The answer, based on recent trends, could very well be: you and me. Maybe we'll be our own deliverers.
Amazon is certainly betting on what's being termed "the gig economy" as part of its strategy to get products in the hands of consumers as quickly and efficiently as possible. At the recent Council of Supply Chain Management Professionals annual conference (CSCMP 2015) in San Diego, Dave Clark, Amazon's senior VP of worldwide operations and customer service, openly recruited for the new Amazon Flex service, a delivery network that relies on independent drivers. These drivers, Clark emphasized, can earn "a very good living" (i.e., up to $25 per hour) using their own cars, picking up packages at local warehouses and delivering them to customers' houses. It's kind of a combination of the Domino's, Uber and UPS models, with even more emphasis on speed and technology (Amazon Flex relies heavily on mobile routing capabilities to direct drivers to their destinations). In keeping with the new rules of the gig economy, these drivers will cover their own costs (vehicle, insurance, fuel, maintenance) in exchange for working as often as they'd like. It could very well be that Amazon will pay you to go pick up your own order.
Amazon is only the most recent example of a company attempting to accelerate the concept of "instant gratification"—not only for its customers, who can now pay $8 for one-hour delivery of certain products in certain cities, but even for its drivers, who can make a little money as a part of Amazon's supply chain network without having to actually, you know, be an employee of Amazon. At the recent Material Handling Institute annual conference in Jacksonville, Fla., David Butler, VP of innovation and entrepreneurship with The Coca-Cola Co., spoke about a company Coke has helped launch called Wonolo. This start-up has developed an Uber-like app that finds temporary staff to do things like restocking retail shelves with Coke products.

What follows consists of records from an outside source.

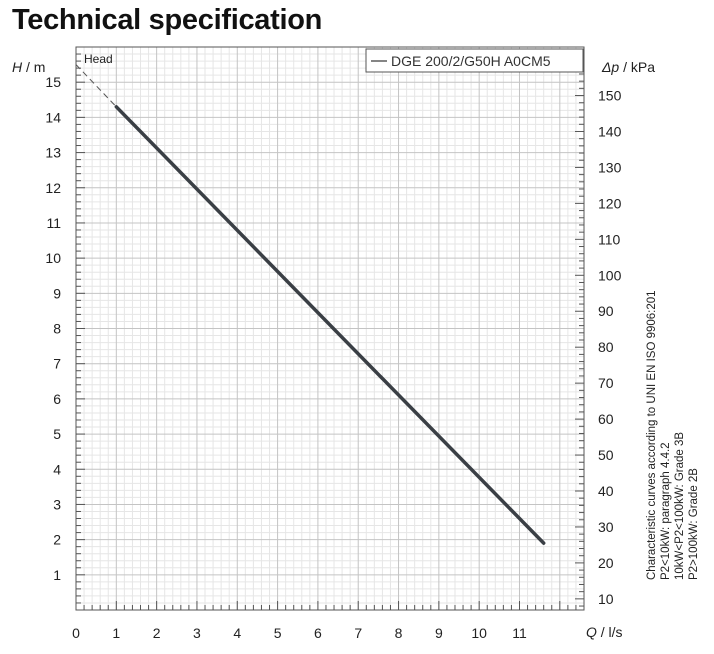 The height and width of the screenshot is (654, 714). What do you see at coordinates (53, 82) in the screenshot?
I see `y-tick-label: 15` at bounding box center [53, 82].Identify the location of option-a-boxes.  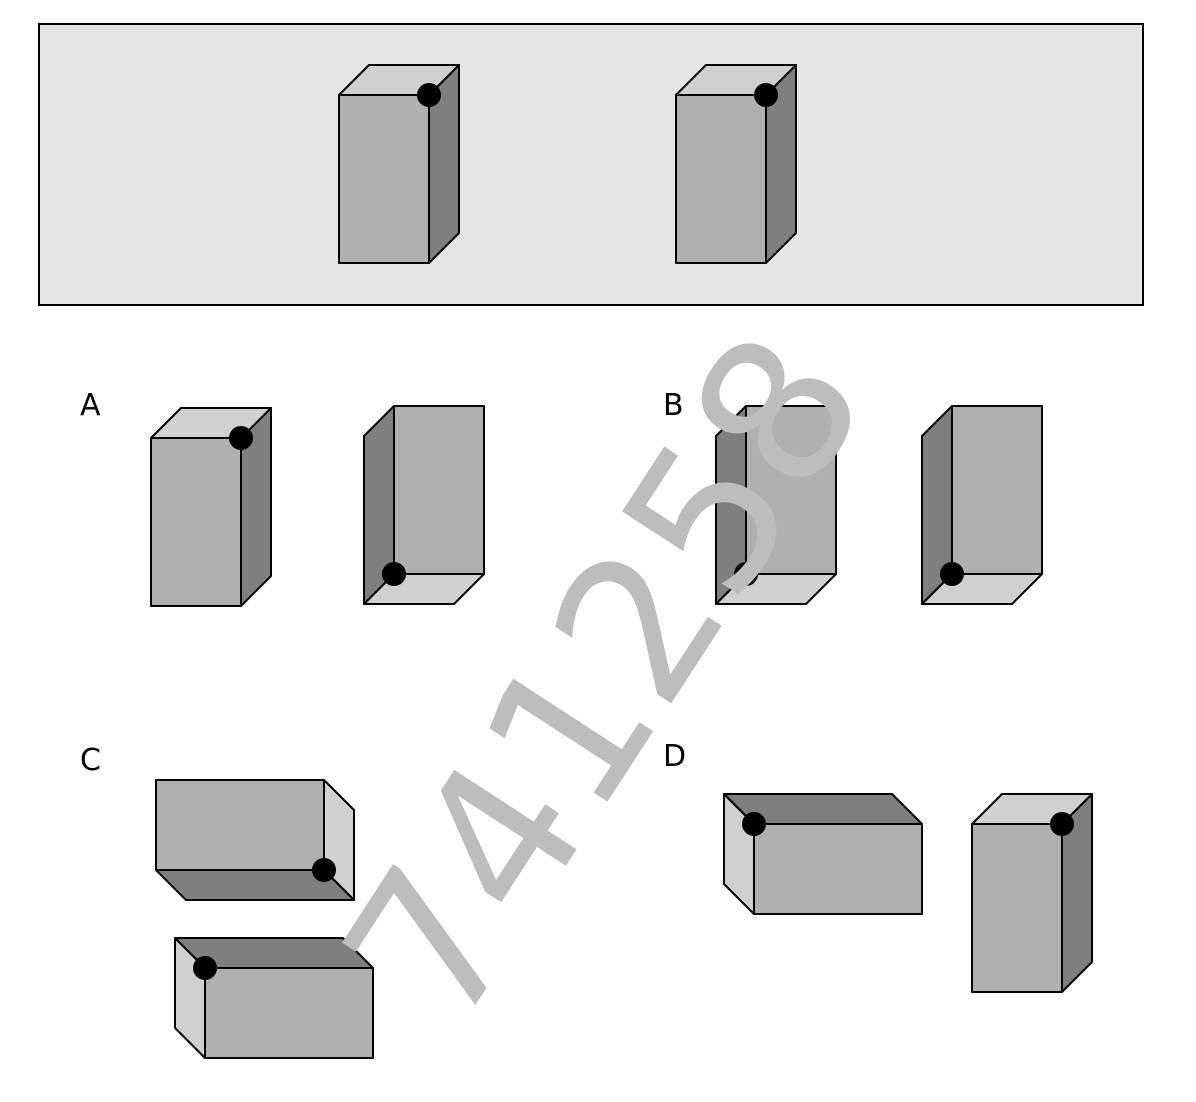
(318, 506).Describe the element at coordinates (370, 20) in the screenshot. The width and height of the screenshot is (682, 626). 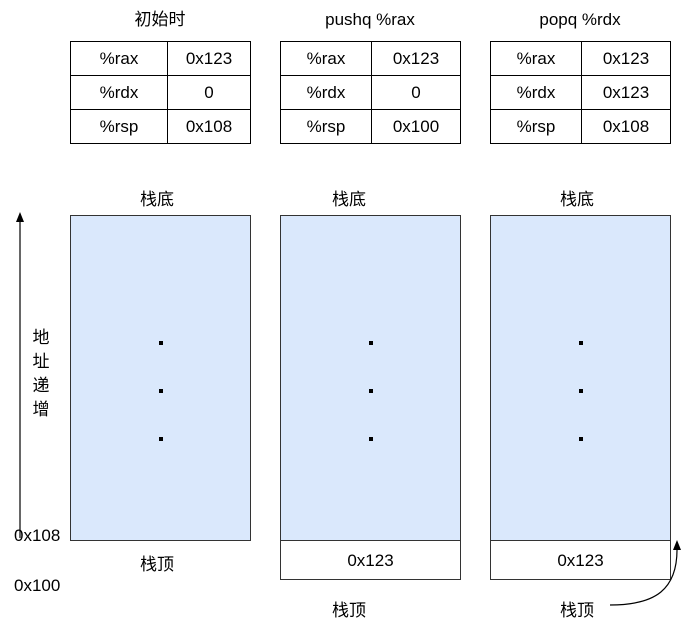
I see `panel-2-title: pushq %rax` at that location.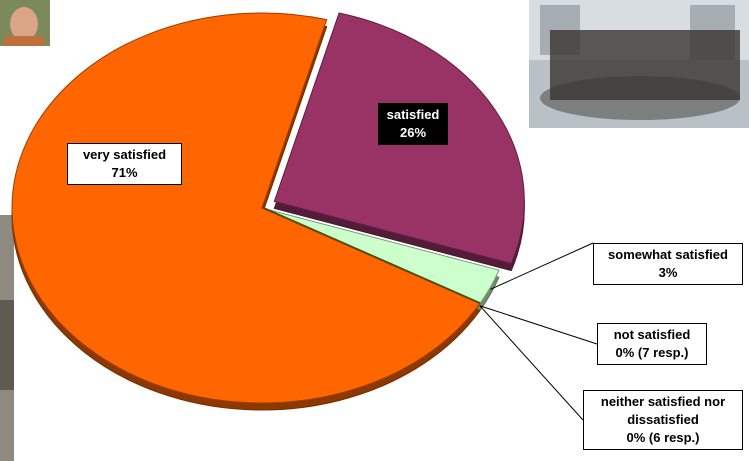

As with Amazon Flex, part of the appeal Wonolo makes to potential workers is participation in the on-demand "gig" marketplace. On its website, Wonolo tells prospective users: "Work now. Get paid. Live life on your terms. Don't let job schedules run your life. Wonolo connects you with immediate hourly or daily jobs from the biggest and best brands, allowing you to work where you want, when you want, for whomever you want." Just don't ask them for healthcare coverage.
"Most established companies struggle with the speed and flexibility they need to stay ahead of the digital revolution," Butler notes. By investing in start-ups like Wonolo, Coke is able to participate in the new economic realities driving the Millennial workforce while encouraging new business models that might not necessarily be embraced by Coke's century-old corporate structure. Wonolo, in effect, is itself a gig company that helps line up gigs for other companies.
As Grace Woo, director of supply chain sourcing strategy with consumer goods manufacturer McCormick & Company, said at the CSCMP 2015 show, "To be successful in e-commerce fulfillment, you have to shift your focus from moving stuff to moving data." It could very well be that as technology and demographics shift the nature of work itself, your last-mile fulfillment will increasingly depend on people whose tenure with your company can be measured not in years, but in minutes.